* Data to examine:
□ □ □ □
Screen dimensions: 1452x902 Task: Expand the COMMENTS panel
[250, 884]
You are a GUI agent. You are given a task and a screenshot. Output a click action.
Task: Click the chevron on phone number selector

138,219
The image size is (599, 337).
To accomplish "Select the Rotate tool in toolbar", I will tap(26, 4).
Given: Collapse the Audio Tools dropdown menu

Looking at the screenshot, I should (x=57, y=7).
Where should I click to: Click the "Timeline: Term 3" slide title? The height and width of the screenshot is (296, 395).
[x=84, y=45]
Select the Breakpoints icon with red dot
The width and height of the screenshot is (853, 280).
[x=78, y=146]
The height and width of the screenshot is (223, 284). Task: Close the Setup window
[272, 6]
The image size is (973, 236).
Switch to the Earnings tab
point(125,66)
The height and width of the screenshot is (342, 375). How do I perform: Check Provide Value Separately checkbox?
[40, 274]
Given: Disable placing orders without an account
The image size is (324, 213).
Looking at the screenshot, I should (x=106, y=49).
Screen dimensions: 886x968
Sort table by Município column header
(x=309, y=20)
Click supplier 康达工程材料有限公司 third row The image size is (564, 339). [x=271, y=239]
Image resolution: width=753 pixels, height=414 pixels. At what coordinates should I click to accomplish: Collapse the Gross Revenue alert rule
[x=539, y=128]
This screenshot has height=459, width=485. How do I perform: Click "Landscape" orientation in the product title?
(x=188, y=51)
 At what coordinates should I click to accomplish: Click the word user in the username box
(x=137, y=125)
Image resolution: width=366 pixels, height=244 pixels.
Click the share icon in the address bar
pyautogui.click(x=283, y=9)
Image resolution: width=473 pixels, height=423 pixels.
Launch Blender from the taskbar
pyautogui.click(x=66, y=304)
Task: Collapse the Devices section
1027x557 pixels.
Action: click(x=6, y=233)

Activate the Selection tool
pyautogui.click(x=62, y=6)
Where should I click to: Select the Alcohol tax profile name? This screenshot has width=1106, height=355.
□ □ □ □
* Exercise brief:
With the line that contains "Task: Collapse the Devices section" as your start, reproduce the data above exactly through its last line, and nothing before that start.

* Answer to this task:
Task: Collapse the Devices section
1027x557 pixels.
Action: click(x=6, y=233)

Activate the Selection tool
pyautogui.click(x=62, y=6)
Where should I click to: Select the Alcohol tax profile name? This screenshot has width=1106, height=355.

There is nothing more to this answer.